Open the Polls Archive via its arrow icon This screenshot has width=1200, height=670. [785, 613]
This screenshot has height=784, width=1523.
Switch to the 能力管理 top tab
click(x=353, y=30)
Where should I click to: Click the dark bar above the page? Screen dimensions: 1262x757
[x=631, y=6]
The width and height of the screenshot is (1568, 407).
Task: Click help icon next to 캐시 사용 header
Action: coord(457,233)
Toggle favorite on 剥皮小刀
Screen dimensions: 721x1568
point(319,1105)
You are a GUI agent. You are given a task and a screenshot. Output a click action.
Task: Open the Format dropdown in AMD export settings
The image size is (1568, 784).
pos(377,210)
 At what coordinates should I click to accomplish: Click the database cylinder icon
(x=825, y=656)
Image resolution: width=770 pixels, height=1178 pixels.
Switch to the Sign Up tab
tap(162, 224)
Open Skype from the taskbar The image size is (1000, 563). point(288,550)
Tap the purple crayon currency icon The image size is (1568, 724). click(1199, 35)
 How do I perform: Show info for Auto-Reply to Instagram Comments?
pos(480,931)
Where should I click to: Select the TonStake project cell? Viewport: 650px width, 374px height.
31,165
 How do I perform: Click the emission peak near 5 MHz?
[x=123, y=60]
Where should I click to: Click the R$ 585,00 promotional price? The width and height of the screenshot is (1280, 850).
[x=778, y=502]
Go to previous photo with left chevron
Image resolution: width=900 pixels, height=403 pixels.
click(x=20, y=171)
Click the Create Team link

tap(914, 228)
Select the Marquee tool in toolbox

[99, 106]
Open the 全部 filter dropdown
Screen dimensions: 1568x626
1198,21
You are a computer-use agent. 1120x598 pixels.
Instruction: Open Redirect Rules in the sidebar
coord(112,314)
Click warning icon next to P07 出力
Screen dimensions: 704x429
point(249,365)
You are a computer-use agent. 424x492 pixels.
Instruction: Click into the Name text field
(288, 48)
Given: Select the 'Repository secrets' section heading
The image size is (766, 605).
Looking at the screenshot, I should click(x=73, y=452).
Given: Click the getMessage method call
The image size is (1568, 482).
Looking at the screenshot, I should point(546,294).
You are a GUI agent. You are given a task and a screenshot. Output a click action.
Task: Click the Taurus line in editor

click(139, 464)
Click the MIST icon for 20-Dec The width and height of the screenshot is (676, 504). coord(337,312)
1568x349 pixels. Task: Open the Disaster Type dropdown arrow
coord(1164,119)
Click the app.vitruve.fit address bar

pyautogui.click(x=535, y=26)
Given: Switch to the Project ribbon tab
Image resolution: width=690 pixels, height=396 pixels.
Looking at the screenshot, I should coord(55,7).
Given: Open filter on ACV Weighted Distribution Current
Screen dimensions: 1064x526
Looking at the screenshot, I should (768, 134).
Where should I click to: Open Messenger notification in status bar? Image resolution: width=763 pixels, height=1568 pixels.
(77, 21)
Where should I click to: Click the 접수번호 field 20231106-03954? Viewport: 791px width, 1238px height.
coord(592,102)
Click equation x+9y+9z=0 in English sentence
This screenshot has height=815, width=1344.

- - - - -

> DIRECTIONS
The full set of records above is to be printed exactly as it appears.

> REPLY
Open the Polls Archive via its arrow icon This screenshot has width=1200, height=670. [785, 613]
This screenshot has height=784, width=1523.
Switch to the 能力管理 top tab
click(x=353, y=30)
Where should I click to: Click the dark bar above the page? Screen dimensions: 1262x757
[x=631, y=6]
The width and height of the screenshot is (1568, 407).
Task: Click help icon next to 캐시 사용 header
Action: coord(457,233)
Toggle favorite on 剥皮小刀
Screen dimensions: 721x1568
point(319,1105)
You are a GUI agent. You are given a task and a screenshot. Output a click action.
Task: Open the Format dropdown in AMD export settings
The image size is (1568, 784).
pos(377,210)
 At what coordinates should I click to accomplish: Click the database cylinder icon
(x=825, y=656)
Image resolution: width=770 pixels, height=1178 pixels.
Switch to the Sign Up tab
tap(162, 224)
Open Skype from the taskbar The image size is (1000, 563). point(288,550)
Tap the purple crayon currency icon The image size is (1568, 724). click(1199, 35)
 How do I perform: Show info for Auto-Reply to Instagram Comments?
pos(480,931)
Where should I click to: Select the TonStake project cell? Viewport: 650px width, 374px height.
31,165
 How do I perform: Click the emission peak near 5 MHz?
[x=123, y=60]
Where should I click to: Click the R$ 585,00 promotional price? The width and height of the screenshot is (1280, 850).
[x=778, y=502]
Go to previous photo with left chevron
Image resolution: width=900 pixels, height=403 pixels.
click(x=20, y=171)
Click the Create Team link

tap(914, 228)
Select the Marquee tool in toolbox

[99, 106]
Open the 全部 filter dropdown
Screen dimensions: 1568x626
1198,21
You are a computer-use agent. 1120x598 pixels.
Instruction: Open Redirect Rules in the sidebar
coord(112,314)
Click warning icon next to P07 出力
Screen dimensions: 704x429
point(249,365)
You are a computer-use agent. 424x492 pixels.
Instruction: Click into the Name text field
(288, 48)
Given: Select the 'Repository secrets' section heading
The image size is (766, 605).
Looking at the screenshot, I should click(x=73, y=452).
Given: Click the getMessage method call
The image size is (1568, 482).
Looking at the screenshot, I should point(546,294).
You are a GUI agent. You are given a task and a screenshot. Output a click action.
Task: Click the Taurus line in editor

click(139, 464)
Click the MIST icon for 20-Dec The width and height of the screenshot is (676, 504). coord(337,312)
1568x349 pixels. Task: Open the Disaster Type dropdown arrow
coord(1164,119)
Click the app.vitruve.fit address bar

pyautogui.click(x=535, y=26)
Given: Switch to the Project ribbon tab
Image resolution: width=690 pixels, height=396 pixels.
Looking at the screenshot, I should coord(55,7).
Given: Open filter on ACV Weighted Distribution Current
Screen dimensions: 1064x526
Looking at the screenshot, I should (768, 134).
Where should I click to: Open Messenger notification in status bar? Image resolution: width=763 pixels, height=1568 pixels.
(77, 21)
Where should I click to: Click the 접수번호 field 20231106-03954? Viewport: 791px width, 1238px height.
coord(592,102)
Click equation x+9y+9z=0 in English sentence
This screenshot has height=815, width=1344.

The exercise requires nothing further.